To make this work out more difficult, do it during windy weather, or after you've worked all day doing other things....like building a floor.
Wednesday, April 13, 2005
Floater floors
What you'll absulutly need:
A really cool looking tool belt
A leatherman
Knife
wood
A safe and clean working environment
Rusty Nails
Hammer
Tape measurer
four hands
The last three things are optional. If you don't have a hammer, you can use a large rock. If you don't have a tape measurer for measureing the distance between supports, the youngest child suggests,"Just lay the supports about one of your foot size apart from each other, that way you can check it with just a step." Well the youngest child will help ya there. If you don't have four hands(your a freak) just take off your shoes and socks and use your toes. If you don't have nails......this project is doomed from the start don't even try, step away from the hammer!
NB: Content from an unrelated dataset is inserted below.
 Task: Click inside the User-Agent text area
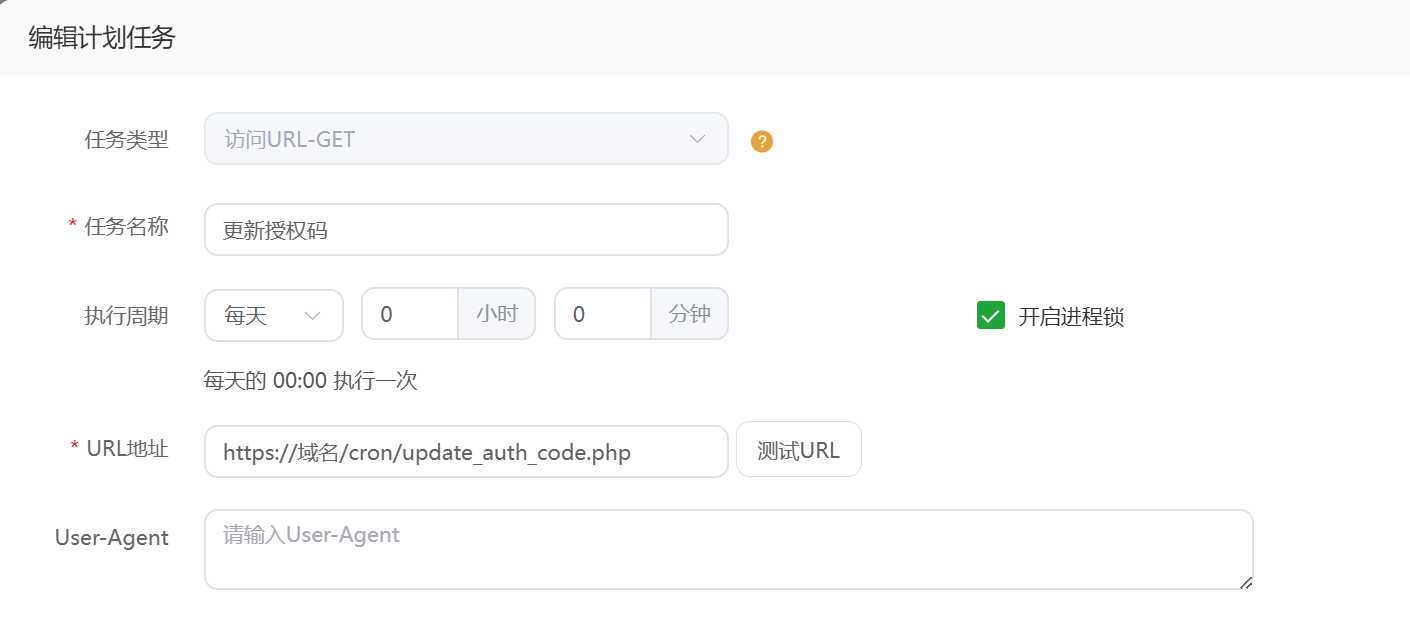coord(727,550)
The floor shoud be strong enough to hold a snowmobile or two and resourcefull enough to use all the old wood from the decks the demoliton child tore down.(You know who you are; and so do a lot of other people too for that matter, including those fire fighters). Its okay if you don't have that kind of wood laying around, new will work just fine; if you would like to hire the demoliton child so you can have old wood, well its a bad idea, but you can ask on the comment page if you dare.
Next, and going a step even further toward using up old stuff, the middle child and the youngest child strongly suggest useing up the old nails, which may or may not have come from the decks. Rusty or trusty doesn't matter as long as you have a sure hand and have someone else hold the nail. The middle child suggests' using a hammer, and "hit the nail on the head." The youngest childs suggestion for crooked nails, "Make sure you hit it over the straightest part, not necessarily dead center on the head." We here at the newsy news letter offices strongly suggest using none crooked nails.
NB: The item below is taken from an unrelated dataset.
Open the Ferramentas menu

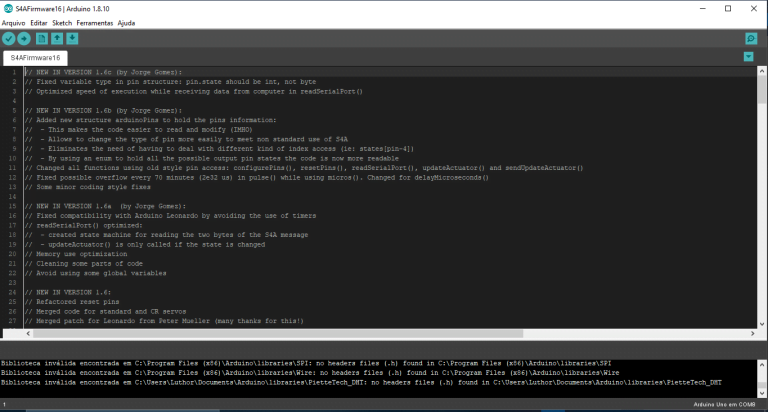click(x=95, y=22)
Once you have all the nails you think you'll need, go back and find twice that many. Okay, now your ready to begin. Lay six eight foot boards flat on their side, not up and down. You'll know why if your using old wood. Then lay one cross ways over the top of the other six. Okay, good start, now take a break.
Now you can nail that first board. Oh, make sure its flush with the edges of the support. it should look like this, __/ ....um maybe not quite that wide of an angle. Anyway, repeat process untill all your boards are gone or you run out of room. Be sure to leave a little crack between boards so you can lose things through it. And to let the wood breath. Nice job on the floor, perfect for a none heated doorless garage.
Hey, any handyman questions for our girls?
Saturday, April 09, 2005
Our Joy
Friday, April 08, 2005
Spring slumps and summer dumps
Thursday, April 07, 2005
Second Day
Hey, can anyone remember the name of the seventh Dwarf?